Provvedimenti adottati
Al termine degli accertamenti l'uomo è stato denunciato per deturpamento e imbrattamento aggravato di cose altrui, minaccia e oltraggio a un corpo politico o amministrativo dello Stato. Inoltre, il Questore di Siena, Ugo Angeloni, ha emesso nei suoi confronti la misura di prevenzione consistente nel divieto di ritorno nel territorio del comune di Siena per quattro anni.
- Luogo dell'episodio: Galleria Metropolitan, Siena
- Data delle scritte: 16 giugno
- Presunta responsabilità: cittadino albanese, 24 anni, domiciliato a Firenze
- Tipologia di provvedimento: denuncia penale e divieto di ritorno a Siena (4 anni)
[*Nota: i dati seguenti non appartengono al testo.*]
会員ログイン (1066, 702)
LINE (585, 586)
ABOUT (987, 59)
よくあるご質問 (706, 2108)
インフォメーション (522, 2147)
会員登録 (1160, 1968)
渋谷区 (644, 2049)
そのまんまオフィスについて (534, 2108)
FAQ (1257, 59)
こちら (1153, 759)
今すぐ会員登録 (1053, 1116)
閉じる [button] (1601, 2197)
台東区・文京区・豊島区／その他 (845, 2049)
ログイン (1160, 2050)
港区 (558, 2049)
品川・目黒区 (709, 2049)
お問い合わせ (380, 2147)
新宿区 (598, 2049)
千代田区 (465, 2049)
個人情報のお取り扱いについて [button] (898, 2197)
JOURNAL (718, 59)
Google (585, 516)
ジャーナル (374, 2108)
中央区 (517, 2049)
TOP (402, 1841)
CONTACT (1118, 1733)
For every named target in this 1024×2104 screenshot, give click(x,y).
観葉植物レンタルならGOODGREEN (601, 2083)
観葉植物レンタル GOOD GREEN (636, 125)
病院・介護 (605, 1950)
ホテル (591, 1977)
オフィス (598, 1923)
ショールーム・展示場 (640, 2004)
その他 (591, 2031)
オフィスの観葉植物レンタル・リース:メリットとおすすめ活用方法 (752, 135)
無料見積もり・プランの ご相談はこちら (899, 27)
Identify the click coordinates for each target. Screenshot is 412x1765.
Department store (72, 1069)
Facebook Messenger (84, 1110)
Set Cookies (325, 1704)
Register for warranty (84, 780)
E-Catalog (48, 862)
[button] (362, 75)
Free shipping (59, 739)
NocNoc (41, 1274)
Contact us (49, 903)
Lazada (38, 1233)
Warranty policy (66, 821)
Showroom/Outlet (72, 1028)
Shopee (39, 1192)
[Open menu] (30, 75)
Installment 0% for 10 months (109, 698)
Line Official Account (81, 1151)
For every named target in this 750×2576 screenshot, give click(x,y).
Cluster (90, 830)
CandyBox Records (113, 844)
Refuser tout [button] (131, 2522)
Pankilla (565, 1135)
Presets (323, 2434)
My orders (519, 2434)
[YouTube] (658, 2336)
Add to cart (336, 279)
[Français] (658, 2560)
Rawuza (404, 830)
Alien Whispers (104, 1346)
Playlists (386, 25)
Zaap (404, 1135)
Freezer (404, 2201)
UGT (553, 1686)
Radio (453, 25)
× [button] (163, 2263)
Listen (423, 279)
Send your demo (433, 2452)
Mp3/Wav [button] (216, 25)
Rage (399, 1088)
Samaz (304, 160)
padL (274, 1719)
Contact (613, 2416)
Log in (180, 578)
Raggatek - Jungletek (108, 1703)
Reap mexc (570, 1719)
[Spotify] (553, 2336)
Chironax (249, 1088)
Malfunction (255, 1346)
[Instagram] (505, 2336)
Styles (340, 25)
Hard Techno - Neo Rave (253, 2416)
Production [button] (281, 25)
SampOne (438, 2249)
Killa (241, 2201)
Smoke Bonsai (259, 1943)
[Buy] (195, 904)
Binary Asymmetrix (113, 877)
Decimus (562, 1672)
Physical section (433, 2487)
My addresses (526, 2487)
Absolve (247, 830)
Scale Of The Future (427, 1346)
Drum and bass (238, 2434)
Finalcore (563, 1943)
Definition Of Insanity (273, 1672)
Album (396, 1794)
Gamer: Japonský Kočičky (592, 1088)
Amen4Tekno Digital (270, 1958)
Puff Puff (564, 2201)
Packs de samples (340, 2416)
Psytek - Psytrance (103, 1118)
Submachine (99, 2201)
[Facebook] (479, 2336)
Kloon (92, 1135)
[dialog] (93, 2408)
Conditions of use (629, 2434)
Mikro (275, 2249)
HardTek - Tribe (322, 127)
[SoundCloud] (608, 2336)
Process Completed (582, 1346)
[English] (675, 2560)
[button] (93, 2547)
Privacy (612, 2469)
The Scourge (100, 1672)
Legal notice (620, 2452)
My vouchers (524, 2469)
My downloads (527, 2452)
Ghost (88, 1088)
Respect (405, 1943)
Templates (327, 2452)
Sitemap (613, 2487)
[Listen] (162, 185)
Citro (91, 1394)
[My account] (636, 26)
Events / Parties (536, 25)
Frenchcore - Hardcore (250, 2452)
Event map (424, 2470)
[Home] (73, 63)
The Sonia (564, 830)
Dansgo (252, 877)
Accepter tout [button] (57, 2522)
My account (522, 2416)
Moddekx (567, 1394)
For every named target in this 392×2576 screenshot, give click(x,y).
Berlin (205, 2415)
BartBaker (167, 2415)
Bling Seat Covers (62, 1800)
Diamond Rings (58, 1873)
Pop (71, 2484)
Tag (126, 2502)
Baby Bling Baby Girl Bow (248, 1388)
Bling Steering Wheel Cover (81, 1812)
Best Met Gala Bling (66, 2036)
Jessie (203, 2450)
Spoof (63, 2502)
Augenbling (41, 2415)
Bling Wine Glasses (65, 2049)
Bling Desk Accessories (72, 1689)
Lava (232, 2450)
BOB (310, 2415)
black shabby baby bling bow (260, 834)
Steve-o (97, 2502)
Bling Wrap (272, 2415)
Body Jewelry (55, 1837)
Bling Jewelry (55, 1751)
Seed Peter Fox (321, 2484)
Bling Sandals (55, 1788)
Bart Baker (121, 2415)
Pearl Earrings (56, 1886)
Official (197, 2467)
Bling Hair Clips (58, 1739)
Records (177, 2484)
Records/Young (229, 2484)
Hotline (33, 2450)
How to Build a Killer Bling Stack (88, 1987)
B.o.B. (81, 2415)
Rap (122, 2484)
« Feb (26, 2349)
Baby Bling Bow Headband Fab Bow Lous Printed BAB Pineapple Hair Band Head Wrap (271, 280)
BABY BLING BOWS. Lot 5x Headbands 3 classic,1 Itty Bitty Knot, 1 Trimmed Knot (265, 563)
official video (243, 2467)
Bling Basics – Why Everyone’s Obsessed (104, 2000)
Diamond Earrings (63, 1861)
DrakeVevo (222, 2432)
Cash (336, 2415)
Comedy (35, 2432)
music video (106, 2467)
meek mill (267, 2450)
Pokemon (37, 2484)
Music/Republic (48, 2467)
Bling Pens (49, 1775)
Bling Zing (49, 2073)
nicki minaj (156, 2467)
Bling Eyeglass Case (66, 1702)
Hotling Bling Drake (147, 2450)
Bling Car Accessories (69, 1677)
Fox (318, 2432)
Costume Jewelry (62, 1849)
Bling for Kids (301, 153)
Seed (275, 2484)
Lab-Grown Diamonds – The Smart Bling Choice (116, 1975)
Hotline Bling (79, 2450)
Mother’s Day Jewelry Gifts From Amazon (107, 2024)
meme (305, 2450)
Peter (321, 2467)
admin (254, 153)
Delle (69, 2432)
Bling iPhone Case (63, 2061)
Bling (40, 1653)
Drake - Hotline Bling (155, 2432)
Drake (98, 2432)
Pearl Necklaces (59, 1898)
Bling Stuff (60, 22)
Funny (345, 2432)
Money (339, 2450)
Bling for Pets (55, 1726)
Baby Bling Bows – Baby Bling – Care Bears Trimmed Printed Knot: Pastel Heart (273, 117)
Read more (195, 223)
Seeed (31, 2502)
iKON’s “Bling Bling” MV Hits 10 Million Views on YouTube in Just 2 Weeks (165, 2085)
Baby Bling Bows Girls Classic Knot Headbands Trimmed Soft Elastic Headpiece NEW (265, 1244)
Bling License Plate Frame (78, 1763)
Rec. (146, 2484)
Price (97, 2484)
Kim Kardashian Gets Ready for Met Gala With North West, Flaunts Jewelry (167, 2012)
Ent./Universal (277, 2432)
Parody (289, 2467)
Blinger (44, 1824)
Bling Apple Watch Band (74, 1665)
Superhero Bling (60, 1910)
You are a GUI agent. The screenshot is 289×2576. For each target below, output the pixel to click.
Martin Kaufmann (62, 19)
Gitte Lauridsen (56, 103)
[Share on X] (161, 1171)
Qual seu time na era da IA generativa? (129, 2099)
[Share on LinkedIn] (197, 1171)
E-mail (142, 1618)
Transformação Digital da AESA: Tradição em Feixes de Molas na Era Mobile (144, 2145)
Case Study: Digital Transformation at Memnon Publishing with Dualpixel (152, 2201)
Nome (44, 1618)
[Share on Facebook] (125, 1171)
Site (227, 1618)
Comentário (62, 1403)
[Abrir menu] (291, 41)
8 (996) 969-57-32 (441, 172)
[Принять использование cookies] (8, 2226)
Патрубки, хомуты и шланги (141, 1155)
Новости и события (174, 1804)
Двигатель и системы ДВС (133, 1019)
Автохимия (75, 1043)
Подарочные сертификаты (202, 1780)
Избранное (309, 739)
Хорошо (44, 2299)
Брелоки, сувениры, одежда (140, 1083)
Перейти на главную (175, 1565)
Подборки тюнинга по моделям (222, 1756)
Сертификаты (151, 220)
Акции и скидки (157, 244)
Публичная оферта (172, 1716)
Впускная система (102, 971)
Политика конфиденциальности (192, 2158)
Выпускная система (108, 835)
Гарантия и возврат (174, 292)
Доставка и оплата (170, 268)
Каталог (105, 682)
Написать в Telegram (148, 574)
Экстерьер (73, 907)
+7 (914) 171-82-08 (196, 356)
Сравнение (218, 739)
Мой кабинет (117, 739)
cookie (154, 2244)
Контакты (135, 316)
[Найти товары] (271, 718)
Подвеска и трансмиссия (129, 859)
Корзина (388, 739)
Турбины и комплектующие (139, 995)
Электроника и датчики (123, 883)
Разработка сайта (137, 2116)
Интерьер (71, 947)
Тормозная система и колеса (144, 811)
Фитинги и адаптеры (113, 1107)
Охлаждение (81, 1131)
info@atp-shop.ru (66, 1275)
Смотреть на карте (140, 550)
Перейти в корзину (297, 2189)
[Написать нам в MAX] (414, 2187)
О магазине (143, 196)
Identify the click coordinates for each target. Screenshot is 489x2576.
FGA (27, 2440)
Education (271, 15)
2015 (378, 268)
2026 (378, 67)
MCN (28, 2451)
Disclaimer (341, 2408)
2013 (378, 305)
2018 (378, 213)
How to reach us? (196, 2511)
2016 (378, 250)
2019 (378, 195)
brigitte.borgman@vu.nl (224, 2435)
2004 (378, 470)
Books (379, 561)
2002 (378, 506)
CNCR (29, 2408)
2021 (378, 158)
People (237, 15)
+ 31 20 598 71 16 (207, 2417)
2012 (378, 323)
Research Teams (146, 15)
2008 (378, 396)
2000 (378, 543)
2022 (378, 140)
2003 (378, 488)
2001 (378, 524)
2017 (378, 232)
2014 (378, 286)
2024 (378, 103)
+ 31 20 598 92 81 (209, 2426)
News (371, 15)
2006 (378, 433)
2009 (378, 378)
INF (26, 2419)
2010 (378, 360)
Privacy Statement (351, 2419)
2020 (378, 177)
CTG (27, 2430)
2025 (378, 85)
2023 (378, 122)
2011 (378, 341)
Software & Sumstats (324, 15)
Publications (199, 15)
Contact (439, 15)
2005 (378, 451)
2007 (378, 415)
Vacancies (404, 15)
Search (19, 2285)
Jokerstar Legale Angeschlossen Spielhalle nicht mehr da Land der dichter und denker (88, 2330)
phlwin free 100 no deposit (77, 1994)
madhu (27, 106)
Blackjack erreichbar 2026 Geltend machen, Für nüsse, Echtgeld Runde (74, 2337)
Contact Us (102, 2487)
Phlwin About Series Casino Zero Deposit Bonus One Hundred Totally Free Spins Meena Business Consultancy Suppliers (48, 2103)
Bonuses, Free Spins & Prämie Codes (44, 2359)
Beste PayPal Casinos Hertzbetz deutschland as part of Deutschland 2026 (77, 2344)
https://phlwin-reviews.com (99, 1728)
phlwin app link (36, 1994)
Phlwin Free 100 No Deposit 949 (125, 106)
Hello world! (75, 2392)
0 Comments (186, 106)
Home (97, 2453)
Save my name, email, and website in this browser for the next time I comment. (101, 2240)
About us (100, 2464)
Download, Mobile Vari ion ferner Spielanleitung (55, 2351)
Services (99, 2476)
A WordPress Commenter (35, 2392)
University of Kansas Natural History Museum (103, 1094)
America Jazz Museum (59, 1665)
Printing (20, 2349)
Contesto e ricadute locali
Il caso riporta l'attenzione sul tema della tutela del patrimonio urbano e sul contrasto agli atti intimidatori rivolti verso rappresentanti delle istituzioni e forze dell'ordine. Per i residenti e i frequentatori del centro storico si tratta anche di una questione di decoro e sicurezza: la Galleria Metropolitan è un luogo a elevata frequentazione, e episodi di imbrattamento possono avere ricadute visibili sulle attività commerciali e sulla percezione di sicurezza degli spazi pubblici.
La misura del divieto di ritorno, decisa dal Questore, intende prevenire il rischio di reiterazione di comportamenti analoghi e limiterà la possibilità per l'indagato di tornare nel comune di Siena per un periodo definito. Sul piano operativo, la DIGOS e la Questura mantengono attiva l'attenzione su episodi simili al fine di preservare l'ordine pubblico e la tutela delle persone e dei beni.
| Atto | Descrizione |
|---|---|
| Denuncia | Deturpamento e imbrattamento aggravato; minaccia; oltraggio a corpo politico/administrativo |
| Misura di prevenzione | Divieto di ritorno nel comune di Siena per 4 anni, disposto dal Questore |
Non sono state riportate ulteriori dichiarazioni dalle parti coinvolte oltre agli atti ufficiali della Questura. Resta aperta la fase istruttoria che potrà essere integrata da ulteriori accertamenti sull'episodio e sulle circostanze che hanno portato alla identificazione del presunto autore.
Per i cittadini e gli operatori locali rimane fondamentale la collaborazione con le forze dell'ordine: segnalazioni tempestive e documentazione possono agevolare l'identificazione dei responsabili e la tutela del patrimonio urbano.